RapidMiner Extensions

The Custom Operators extension allows us to create RapidMiner operators, and bundle them to extensions inside RapidMiner, without programming. I use this technology to publish some solutions I developed over the years in RapidMiner.

The following extensions are available on the RapidMiner Marketplace, easily installable inside RapidMiner Studio. The rest is coming soon. Just open the Marketplace in RapidMiner Studio and search for the extension’s name to install it.

My tutorial for creating custom operators in the RapidMiner Community

Database Envy

This extension contains operators for things that can be done with SQL in databases, but not easily in RapidMiner.

See the examples in the Community Samples repository in the folder /Community Data Science:

  • Extension Example – Database Envy – Custom Join
  • Extension Example – Database Envy – Window Functions

Apply Window Function

This operator calculates groupwise aggregations and ranks on an example set, based on the RapidMiner-WindowFunctions project.

Expression-based Join

I blogged about this before. Using this operator you can join on inequalities, multiple criteria, using mathematical functions etc.

JSON processing with jq

This is another technique developed earlier and now available in an easy-to use extension. Until now, an additional library had to be installed. Now it is bundled with the extension, so no separate installation is necessary.

The operators can apply jq expressions on an attribute in an example set, or on document objects (these are typically the output of operators like Get Page in web API processes).

GeoProcessing

RapidMiner missed capabilities for processing geographic data for a very long time. My blog series about GIS processing was a start, but the technique again required the installation of large number of modules. These are now bundled in the extension. The following operators are available in the GeoProcessing extension:

  • Read Shapefile: If GIS data are not in a database, they are most likely in a Shapefile.
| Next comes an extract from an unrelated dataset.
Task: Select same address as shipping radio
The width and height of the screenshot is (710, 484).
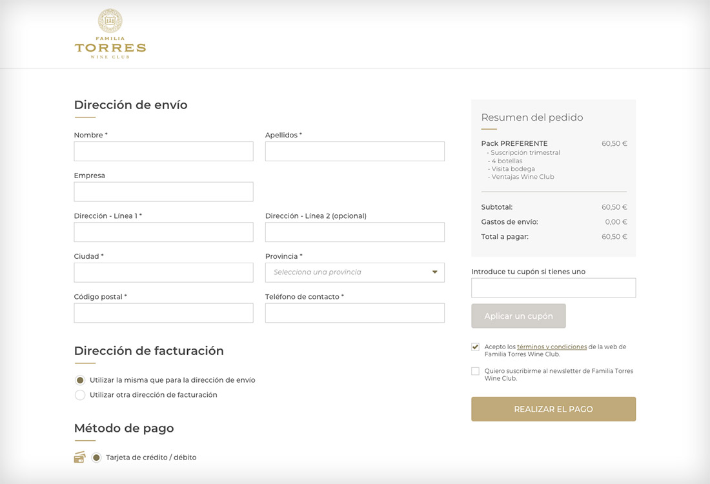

This operator reads the geometries and the attributes from the Shapefile.
  • Coordinates to Geometry: If you have two attributes, X and Y, that characterize points in a coordinate system, you can convert these to a geometry attribute. This attribute can be used with the rest of the operators for things like measuring distances, joining etc.
  • Geometry to Coordinates: Given a geometry attribute, X and Y coordinates are extracted. For points this is straightforward; for other geometries (lines, polygons) the centroid (central point) is extracted. The newly created coordinates can be used for a basic visualization in RapidMiner.
  • Reproject Geometry: Systems storing global coordinates usually return them in the WGS84 (latitude, longitude) format. This is helpful for many tasks, but for working with absolute measures (meter or yard based), we need to recalculate the geometry to an appropriate local coordinate system. This allows functions like length, distance or area to work and return their result in meters or square meters.
  • Calculate measures on geometry: Applies functions like length, area or GeometryType on a geometry attribute and returns the result.
  • Transform Geometry: Creates a new geometry using transformation functions, or determines attributes of the geometry attribute.
  • Calculate Geometry Relation: This operator takes two geometry attributes and applies functions like intersects, contains, overlaps, union etc. on them.
  • Geographic Join: Joins two example sets with geometry attributes using functions like contains, covers, intersects, overlaps etc. This is reasonably fast even with large example sets.

See this tutorial in the RapidMiner Community for a detailed example using many of the operators. An example process is available in the Community Samples repository in the folder Community Data Science.

Technical notes for GeoProcessing

The attributes are nominal (strings), in the Well Known Text (WKT) representation. If you read geometries from a database, use the appropriate function like ST_AsText to get them in this format.

License

Extensions created with the Custom Operator extensions are automatically AGPL licensed. Their „source code“ is available. You can right click on an operator from these extensions in RapidMiner Studio and open the process behind it. So you can easily check how it works and improve it.